Root Identity: Mesh Identity

Real ID Act

I blame the terrorists. The movement to create national identity cards was given fuel by the attacks of 9/11 and the subsequent formation of the Department of Homeland Security. The “concept” is that by issuing government sponsored official identity documentation we would introduce a control point in the process of differentiating “us” from “them.” There is a lively debate about whether such a system could be spoofed to somehow allow “them” to acquire identity cards and pass themselves off as authentically one of “us.” There’s no question that such an identity card would create a glaring single point of failure– the program meant to get the ball rolling is called the Real ID Act.

Personal identity is the sameness of a same person in different moments in time.

A simple frame for understanding the potential problems with the proposal requires focusing on the idea of the One and the Many. (those seeking extra credit can explore Hegel vs. Locke and review the STI’s white paper on Digital identity.) Can one national root identity be made strong and authoritative enough to be the foundation for all digital identity instances? In the future, will you have a single root identity provisioned by your government? Will you co-own your identity with your government, or will they have a 51% controlling interest when it comes to anything important?

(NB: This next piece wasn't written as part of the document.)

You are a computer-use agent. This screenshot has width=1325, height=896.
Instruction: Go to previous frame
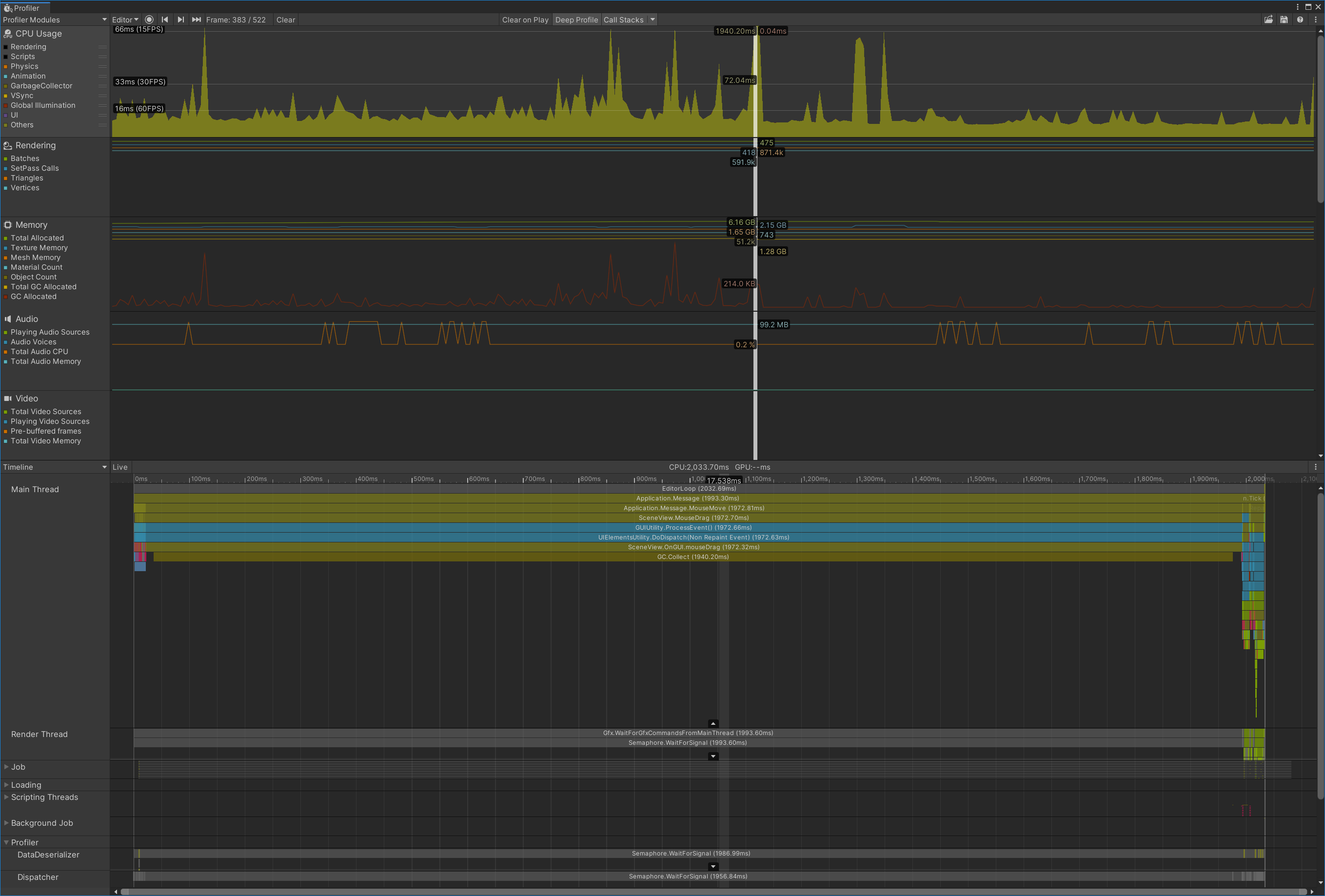(x=165, y=20)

Digital Identity is a man-made thing, an artifact, that refers to a person, and is different from a person.

An alternative vision is based on user-centric ownership and assertion of identity. The claims an individual makes to establish her identity and reputation are validated by many different sources, both strong and weak. Rather than a single root, the foundation is rhizomatic, or a mesh of validated relationships and reputation. A government issued identity card can, and does, have a role in the mesh — the question is whether it should be authoritative or simply continue to contribute to the whole.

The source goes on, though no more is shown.